'Reaching breaking point': Report highlights pandemic strain on families with special needs children

Families of children with disabilities or special needs are “reaching breaking point” during the coronavirus pandemic, according to a report.

The strains of the pandemic on families with children with special needs have been examined in a report
The strains of the pandemic on families with children with special needs have been examined in a report

A West Midlands “Health of the Region” report details the effects of Covid-19, and notes that around one in eight families surveyed by a Telford & Wrekin charity said they were “doing really bad”.

The authors say Parents Opening Doors, which supports under-25s, is “becoming increasingly concerned by reports from families regarding a lack of support”.

The document will be discussed by the West Midlands Combined Authority’s Wellbeing Board when it meets on Friday, January 22.

The authors say the report shows that “long-standing inequalities in physical and mental health have widened as a result of the pandemic, both through direct effects of the virus and through indirect effects of the control measures taken”.

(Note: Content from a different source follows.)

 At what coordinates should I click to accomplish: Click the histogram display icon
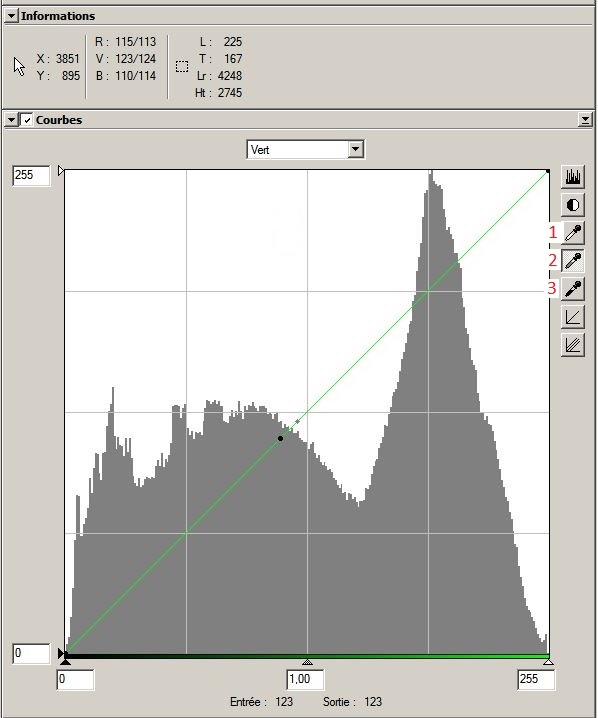[x=573, y=177]
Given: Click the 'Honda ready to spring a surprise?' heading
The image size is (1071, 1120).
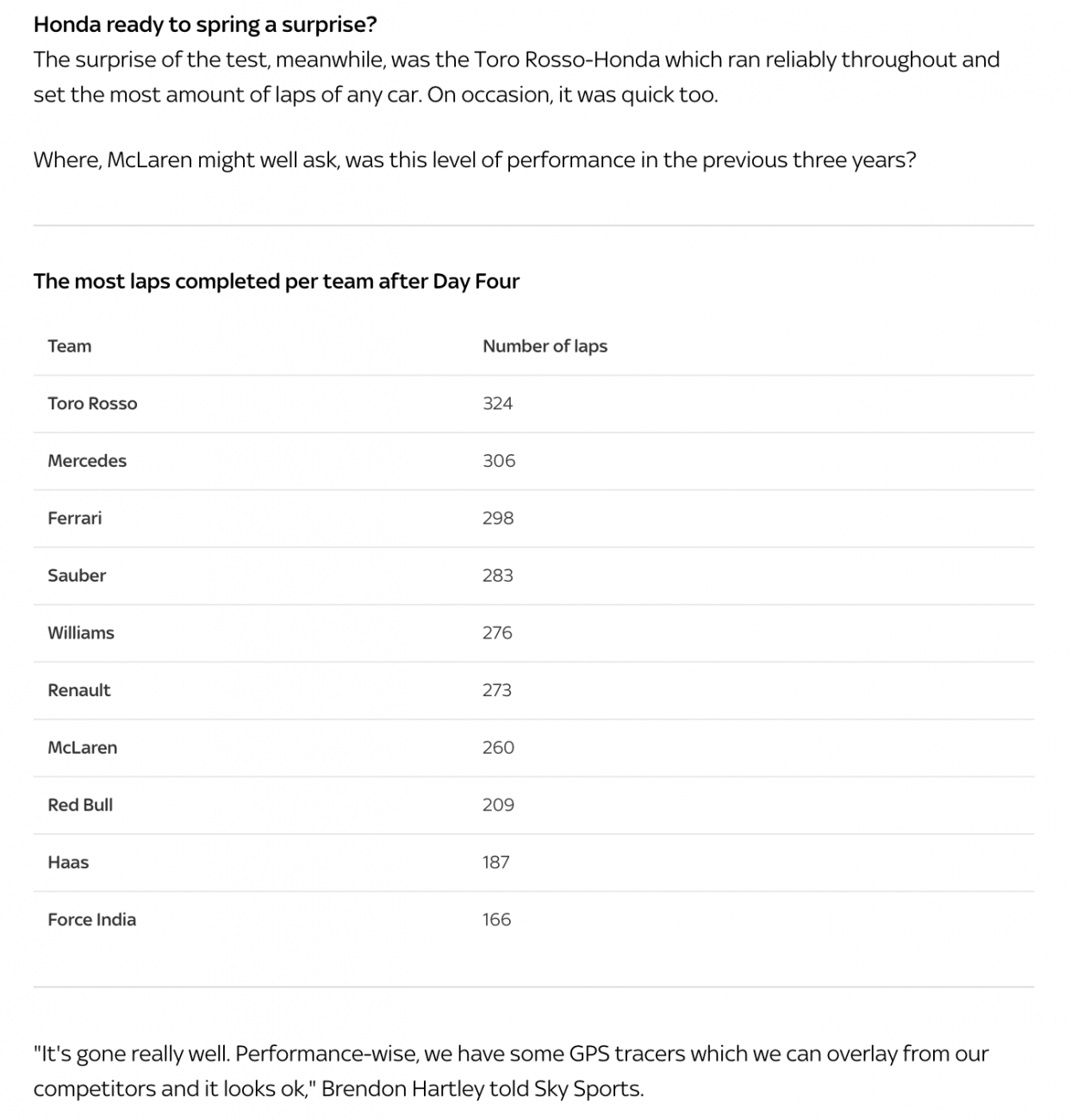Looking at the screenshot, I should click(205, 24).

In a section about “people with complex needs and carers”, they write: “People with disabilities or complex medical needs are significantly more likely to be at risk of complications from Covid-19 and are therefore more likely to be shielding.

“Parents Opening Doors is a peer-led charity based in Telford & Wrekin that involves and supports families of children and young people who have an additional need, a disability, or SEND [special education needs or disability].

“The charity is becoming increasingly concerned by reports from families regarding a lack of support, and families of children with complex needs who are reaching breaking point.

Shielding

“A survey of their members carried out in June 2020 found that 71 per cent of respondents were shielding; approximately 59 per cent of families said they were ‘doing OK’, 26 per cent were ‘not doing very well’ and around half of these said they were ‘doing really bad’.”

The report authors add that, while many families “reported positive aspects to lockdown, including more time to spend with their children and on play”, stress and loneliness were “major concerns for both parents and children”.

The report is co-authored by a five-person team including WMCA Wellbeing and Prevention chief Mubasshir Ajaz and Public Health England Population Health Intelligence Hub leader Lina Martino.

Its recommendations to the government include “doubling the proportion of health and social care spending focussed on prevention and public health from five to 10 per cent over time” and “making health and wellbeing outcomes a key driver of economic development and levelling-up policies”.

The document also discusses the impact of the pandemic on the general population and groups including ethnic minorities, the physically disabled and homeless people.

Telford & Wrekin Council is not a full member of the WMCA. It, like Shropshire Council, is one of 10 “non-constituent authorities” who send representatives to some of its meetings but whose population does not get to vote in its mayoral elections.